This post refers to a problem I have addressed in a previous post. I have not been able to find a solution using the approach described in that post, so I would like to try a different approach. The problem:
I am running two complex multivariate models using a large dataset (N=4830). The models follow this format:
f1 = as.formula('y1~1+var1+var2+var3+(1+var1+var2+var3|GroupID)')
f2 = as.formula('y2~1+var1+var2+var3+(1+var1+var2+var3|GroupID)')
f3 = as.formula('y1~1+var1+var2+(1+var1+var2+|GroupID)')
f4 = as.formula('y2~1+var1+var2+(1+var1+var2+|GroupID)')

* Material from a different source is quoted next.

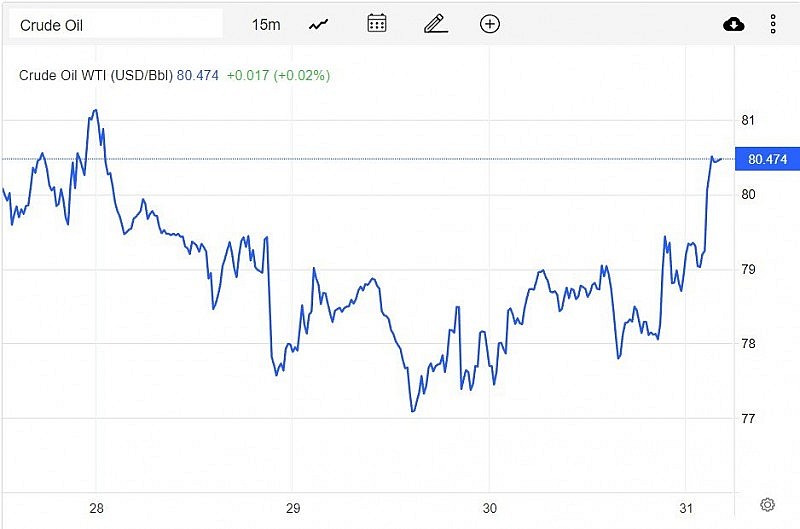Screen dimensions: 800x529
Task: Click the 81 price axis label
Action: [x=748, y=120]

model_of_interest = brm(f1+f2,data=df,iter=6000,chains=4,cores=4,family="gaussian",control=list(adapt_delta=0.9),save_all_pars=TRUE)
null_model = brm(f3+f4,data=df,iter=6000,chains=4,cores=4,family="gaussian",control=list(adapt_delta=0.9),save_all_pars=TRUE)
I would like to use loo
to compare the models. However, running brms::loo_subsample()
returns pareto k diagnostic warnings and I am not able to run brms::loo_moment_match()
(error description here). Looking at the output of loo_subsample
for each of my models, the main issue is that p_loo > p
, where p
is the total number of parameters in the model. I am wondering whether it may be the case that loo_subsample
does not work well with complex multivariate models?
This brings me to my idea for a different approach: I am considering running each of the formulas (f1, f2, f3, f4
) as separate brms models, and computing loo
for each individually. If the loo
diagnostics look good for each individual model, is there a way I could combine elpd_loo
for e.g. f1
and f2
to make a composite expected log pointwise predictive density? Then perhaps I could compare the two composite loo
values to see which model is better. This way I could get around loo_subsample
's suboptimal behaviour with complex multivariate models.
Thanks, I appreciate any advice or feedback about this approach.